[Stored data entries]
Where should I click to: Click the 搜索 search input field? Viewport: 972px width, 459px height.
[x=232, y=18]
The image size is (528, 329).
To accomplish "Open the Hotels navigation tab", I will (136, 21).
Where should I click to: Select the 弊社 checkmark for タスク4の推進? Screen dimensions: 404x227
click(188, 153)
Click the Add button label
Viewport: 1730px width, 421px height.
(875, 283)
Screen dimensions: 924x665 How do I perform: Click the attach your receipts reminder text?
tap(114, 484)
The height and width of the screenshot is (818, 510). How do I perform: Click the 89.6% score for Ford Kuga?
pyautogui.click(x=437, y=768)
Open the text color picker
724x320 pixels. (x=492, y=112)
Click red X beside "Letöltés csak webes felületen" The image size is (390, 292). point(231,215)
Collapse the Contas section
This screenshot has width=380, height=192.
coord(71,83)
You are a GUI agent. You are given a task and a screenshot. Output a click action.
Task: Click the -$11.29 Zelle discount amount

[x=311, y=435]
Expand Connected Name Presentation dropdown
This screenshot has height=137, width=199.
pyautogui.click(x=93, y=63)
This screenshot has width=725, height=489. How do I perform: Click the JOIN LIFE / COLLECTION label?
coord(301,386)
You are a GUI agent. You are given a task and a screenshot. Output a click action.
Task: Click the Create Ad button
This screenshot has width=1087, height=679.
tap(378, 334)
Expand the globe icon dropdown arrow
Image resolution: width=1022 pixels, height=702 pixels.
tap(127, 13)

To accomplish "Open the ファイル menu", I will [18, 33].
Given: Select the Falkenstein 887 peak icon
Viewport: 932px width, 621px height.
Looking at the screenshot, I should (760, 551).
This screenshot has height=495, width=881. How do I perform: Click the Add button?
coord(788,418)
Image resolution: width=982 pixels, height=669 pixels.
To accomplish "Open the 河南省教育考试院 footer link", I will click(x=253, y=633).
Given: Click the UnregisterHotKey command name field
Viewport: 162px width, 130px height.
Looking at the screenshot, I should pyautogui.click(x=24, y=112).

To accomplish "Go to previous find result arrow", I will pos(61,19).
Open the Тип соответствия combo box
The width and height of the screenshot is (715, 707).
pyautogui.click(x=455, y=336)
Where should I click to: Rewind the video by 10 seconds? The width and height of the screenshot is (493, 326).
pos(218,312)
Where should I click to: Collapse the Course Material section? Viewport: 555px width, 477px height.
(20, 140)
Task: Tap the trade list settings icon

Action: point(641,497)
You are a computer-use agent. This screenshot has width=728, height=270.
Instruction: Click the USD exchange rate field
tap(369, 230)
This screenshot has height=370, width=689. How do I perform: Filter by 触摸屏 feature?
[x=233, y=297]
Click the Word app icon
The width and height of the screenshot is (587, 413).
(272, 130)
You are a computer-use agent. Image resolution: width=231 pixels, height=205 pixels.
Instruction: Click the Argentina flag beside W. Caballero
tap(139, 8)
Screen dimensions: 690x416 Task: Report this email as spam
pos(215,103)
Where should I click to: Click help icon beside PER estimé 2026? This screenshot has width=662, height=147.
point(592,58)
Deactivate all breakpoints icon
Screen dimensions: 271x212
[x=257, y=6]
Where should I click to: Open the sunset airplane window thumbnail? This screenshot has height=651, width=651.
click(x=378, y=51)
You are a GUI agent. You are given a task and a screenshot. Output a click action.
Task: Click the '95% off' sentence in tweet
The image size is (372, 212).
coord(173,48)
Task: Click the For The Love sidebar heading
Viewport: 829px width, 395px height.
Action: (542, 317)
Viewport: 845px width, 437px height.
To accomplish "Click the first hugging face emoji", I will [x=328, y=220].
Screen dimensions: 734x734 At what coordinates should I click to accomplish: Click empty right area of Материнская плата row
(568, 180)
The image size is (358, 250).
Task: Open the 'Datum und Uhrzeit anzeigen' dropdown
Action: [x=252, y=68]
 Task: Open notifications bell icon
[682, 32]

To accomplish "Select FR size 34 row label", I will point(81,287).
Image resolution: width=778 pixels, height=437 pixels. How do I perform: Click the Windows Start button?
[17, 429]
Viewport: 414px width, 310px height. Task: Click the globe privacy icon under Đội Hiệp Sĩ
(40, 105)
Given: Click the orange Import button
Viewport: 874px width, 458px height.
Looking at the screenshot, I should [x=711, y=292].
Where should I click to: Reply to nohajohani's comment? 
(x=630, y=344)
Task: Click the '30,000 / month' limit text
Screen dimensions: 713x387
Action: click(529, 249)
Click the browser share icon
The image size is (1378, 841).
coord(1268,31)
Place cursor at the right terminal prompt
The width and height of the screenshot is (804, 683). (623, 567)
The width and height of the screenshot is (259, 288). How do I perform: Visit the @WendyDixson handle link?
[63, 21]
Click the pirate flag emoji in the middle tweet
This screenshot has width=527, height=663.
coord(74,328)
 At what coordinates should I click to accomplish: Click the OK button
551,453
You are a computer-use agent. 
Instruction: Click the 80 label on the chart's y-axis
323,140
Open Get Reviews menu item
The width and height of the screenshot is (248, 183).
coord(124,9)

=== What to do ===
Give back, exactly and with nothing added, the lines from the line containing "Place cursor at the right terminal prompt" through the final line of the records above, both of them included.

=== Completed task ===
Place cursor at the right terminal prompt
The width and height of the screenshot is (804, 683). (623, 567)
The width and height of the screenshot is (259, 288). How do I perform: Visit the @WendyDixson handle link?
[63, 21]
Click the pirate flag emoji in the middle tweet
This screenshot has width=527, height=663.
coord(74,328)
 At what coordinates should I click to accomplish: Click the OK button
551,453
You are a computer-use agent. 
Instruction: Click the 80 label on the chart's y-axis
323,140
Open Get Reviews menu item
The width and height of the screenshot is (248, 183).
coord(124,9)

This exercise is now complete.